# [What this task involves]
Reproduce all of the following material verbatim, without any alteration.

# [Provided material]
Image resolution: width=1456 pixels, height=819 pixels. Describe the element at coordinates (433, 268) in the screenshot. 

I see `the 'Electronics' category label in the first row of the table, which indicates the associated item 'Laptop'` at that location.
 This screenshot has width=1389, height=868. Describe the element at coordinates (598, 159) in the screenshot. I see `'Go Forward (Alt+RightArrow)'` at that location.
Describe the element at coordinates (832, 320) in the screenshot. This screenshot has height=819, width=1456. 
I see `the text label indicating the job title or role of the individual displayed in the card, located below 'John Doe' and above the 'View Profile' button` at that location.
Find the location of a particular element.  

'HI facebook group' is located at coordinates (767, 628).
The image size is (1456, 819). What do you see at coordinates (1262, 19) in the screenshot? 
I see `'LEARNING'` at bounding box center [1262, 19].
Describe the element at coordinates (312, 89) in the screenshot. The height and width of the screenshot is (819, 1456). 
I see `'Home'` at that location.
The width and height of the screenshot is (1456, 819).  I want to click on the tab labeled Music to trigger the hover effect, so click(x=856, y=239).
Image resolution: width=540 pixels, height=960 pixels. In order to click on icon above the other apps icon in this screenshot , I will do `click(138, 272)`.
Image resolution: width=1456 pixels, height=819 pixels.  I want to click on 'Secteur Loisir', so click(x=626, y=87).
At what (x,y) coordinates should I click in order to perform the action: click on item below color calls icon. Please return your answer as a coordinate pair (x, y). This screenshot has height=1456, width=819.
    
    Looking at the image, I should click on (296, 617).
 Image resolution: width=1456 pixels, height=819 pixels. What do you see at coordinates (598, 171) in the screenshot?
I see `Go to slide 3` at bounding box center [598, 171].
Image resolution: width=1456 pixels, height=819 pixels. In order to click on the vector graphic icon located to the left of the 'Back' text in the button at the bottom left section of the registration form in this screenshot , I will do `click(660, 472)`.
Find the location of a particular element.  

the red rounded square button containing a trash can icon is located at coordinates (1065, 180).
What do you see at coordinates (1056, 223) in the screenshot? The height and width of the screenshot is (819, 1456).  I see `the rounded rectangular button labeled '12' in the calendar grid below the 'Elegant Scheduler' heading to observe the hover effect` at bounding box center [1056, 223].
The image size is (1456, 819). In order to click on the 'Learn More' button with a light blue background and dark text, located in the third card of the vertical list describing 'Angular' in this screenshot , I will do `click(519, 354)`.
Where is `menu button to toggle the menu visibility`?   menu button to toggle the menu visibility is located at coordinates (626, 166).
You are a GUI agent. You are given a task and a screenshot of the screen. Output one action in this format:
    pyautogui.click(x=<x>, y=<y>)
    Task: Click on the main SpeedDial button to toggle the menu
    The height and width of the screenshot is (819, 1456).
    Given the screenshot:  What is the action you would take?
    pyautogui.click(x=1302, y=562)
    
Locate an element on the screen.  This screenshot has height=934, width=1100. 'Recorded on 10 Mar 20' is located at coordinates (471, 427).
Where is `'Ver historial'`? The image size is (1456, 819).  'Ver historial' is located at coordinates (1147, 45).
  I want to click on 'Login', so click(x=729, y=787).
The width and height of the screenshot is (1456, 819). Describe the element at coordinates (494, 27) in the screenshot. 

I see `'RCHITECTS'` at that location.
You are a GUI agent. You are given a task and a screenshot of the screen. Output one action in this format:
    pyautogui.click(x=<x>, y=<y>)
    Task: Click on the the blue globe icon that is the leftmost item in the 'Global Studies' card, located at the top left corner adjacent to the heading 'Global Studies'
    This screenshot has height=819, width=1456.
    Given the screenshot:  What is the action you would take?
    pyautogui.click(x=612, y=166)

# [Expected answer]
Image resolution: width=1456 pixels, height=819 pixels. Describe the element at coordinates (433, 268) in the screenshot. 

I see `the 'Electronics' category label in the first row of the table, which indicates the associated item 'Laptop'` at that location.
 This screenshot has width=1389, height=868. Describe the element at coordinates (598, 159) in the screenshot. I see `'Go Forward (Alt+RightArrow)'` at that location.
Describe the element at coordinates (832, 320) in the screenshot. This screenshot has height=819, width=1456. 
I see `the text label indicating the job title or role of the individual displayed in the card, located below 'John Doe' and above the 'View Profile' button` at that location.
Find the location of a particular element.  

'HI facebook group' is located at coordinates (767, 628).
The image size is (1456, 819). What do you see at coordinates (1262, 19) in the screenshot? 
I see `'LEARNING'` at bounding box center [1262, 19].
Describe the element at coordinates (312, 89) in the screenshot. The height and width of the screenshot is (819, 1456). 
I see `'Home'` at that location.
The width and height of the screenshot is (1456, 819).  I want to click on the tab labeled Music to trigger the hover effect, so click(x=856, y=239).
Image resolution: width=540 pixels, height=960 pixels. In order to click on icon above the other apps icon in this screenshot , I will do `click(138, 272)`.
Image resolution: width=1456 pixels, height=819 pixels.  I want to click on 'Secteur Loisir', so click(x=626, y=87).
At what (x,y) coordinates should I click in order to perform the action: click on item below color calls icon. Please return your answer as a coordinate pair (x, y). This screenshot has height=1456, width=819.
    
    Looking at the image, I should click on (296, 617).
 Image resolution: width=1456 pixels, height=819 pixels. What do you see at coordinates (598, 171) in the screenshot?
I see `Go to slide 3` at bounding box center [598, 171].
Image resolution: width=1456 pixels, height=819 pixels. In order to click on the vector graphic icon located to the left of the 'Back' text in the button at the bottom left section of the registration form in this screenshot , I will do `click(660, 472)`.
Find the location of a particular element.  

the red rounded square button containing a trash can icon is located at coordinates (1065, 180).
What do you see at coordinates (1056, 223) in the screenshot? The height and width of the screenshot is (819, 1456).  I see `the rounded rectangular button labeled '12' in the calendar grid below the 'Elegant Scheduler' heading to observe the hover effect` at bounding box center [1056, 223].
The image size is (1456, 819). In order to click on the 'Learn More' button with a light blue background and dark text, located in the third card of the vertical list describing 'Angular' in this screenshot , I will do `click(519, 354)`.
Where is `menu button to toggle the menu visibility`?   menu button to toggle the menu visibility is located at coordinates (626, 166).
You are a GUI agent. You are given a task and a screenshot of the screen. Output one action in this format:
    pyautogui.click(x=<x>, y=<y>)
    Task: Click on the main SpeedDial button to toggle the menu
    The height and width of the screenshot is (819, 1456).
    Given the screenshot:  What is the action you would take?
    pyautogui.click(x=1302, y=562)
    
Locate an element on the screen.  This screenshot has height=934, width=1100. 'Recorded on 10 Mar 20' is located at coordinates (471, 427).
Where is `'Ver historial'`? The image size is (1456, 819).  'Ver historial' is located at coordinates (1147, 45).
  I want to click on 'Login', so click(x=729, y=787).
The width and height of the screenshot is (1456, 819). Describe the element at coordinates (494, 27) in the screenshot. 

I see `'RCHITECTS'` at that location.
You are a GUI agent. You are given a task and a screenshot of the screen. Output one action in this format:
    pyautogui.click(x=<x>, y=<y>)
    Task: Click on the the blue globe icon that is the leftmost item in the 'Global Studies' card, located at the top left corner adjacent to the heading 'Global Studies'
    This screenshot has height=819, width=1456.
    Given the screenshot:  What is the action you would take?
    pyautogui.click(x=612, y=166)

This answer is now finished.